[EXERCISE PROMPT]
Find the lines in the records below that contain "logo", and report each of them.

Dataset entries
========
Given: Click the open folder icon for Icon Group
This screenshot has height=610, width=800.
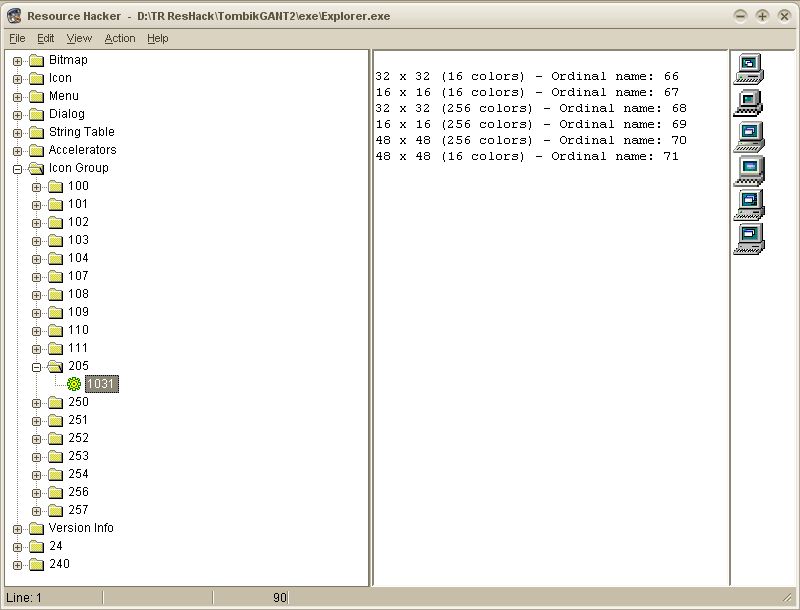Looking at the screenshot, I should click(x=37, y=168).
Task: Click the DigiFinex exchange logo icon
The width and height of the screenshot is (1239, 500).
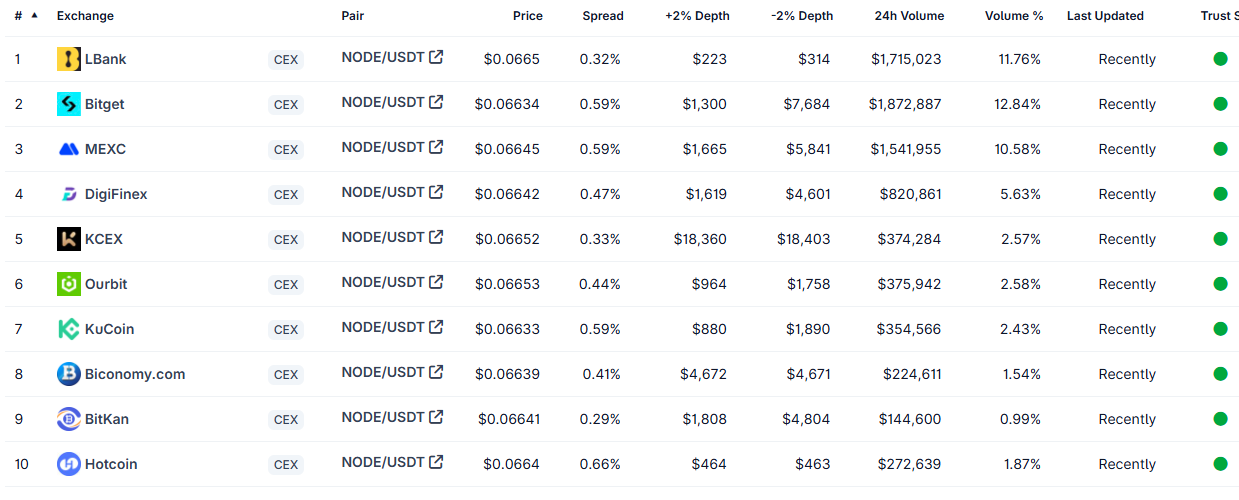Action: tap(69, 194)
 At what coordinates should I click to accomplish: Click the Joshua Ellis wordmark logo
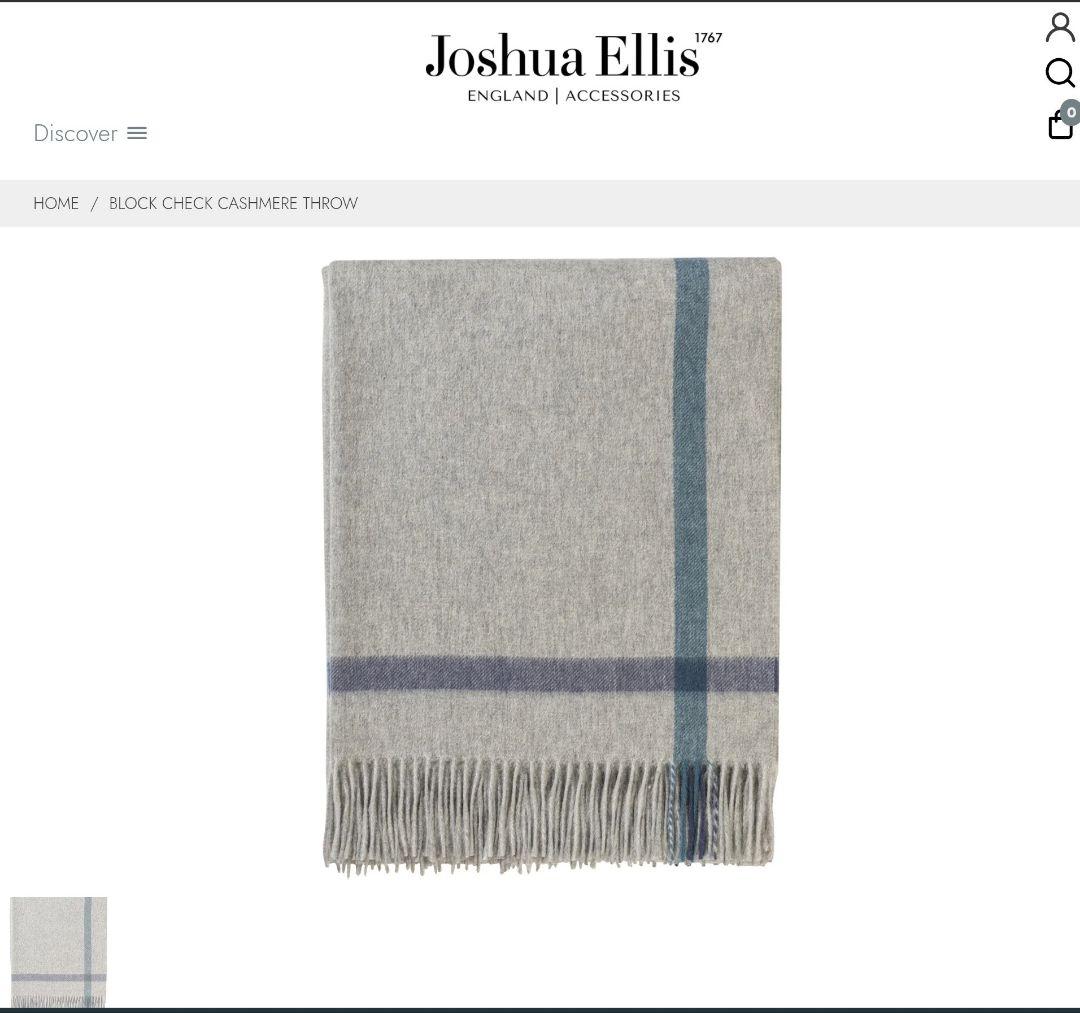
========
[OUTPUT OF THE TASK]
Task: Click the DigiFinex exchange logo icon
 At what coordinates should I click to accomplish: Click the Joshua Ellis wordmark logo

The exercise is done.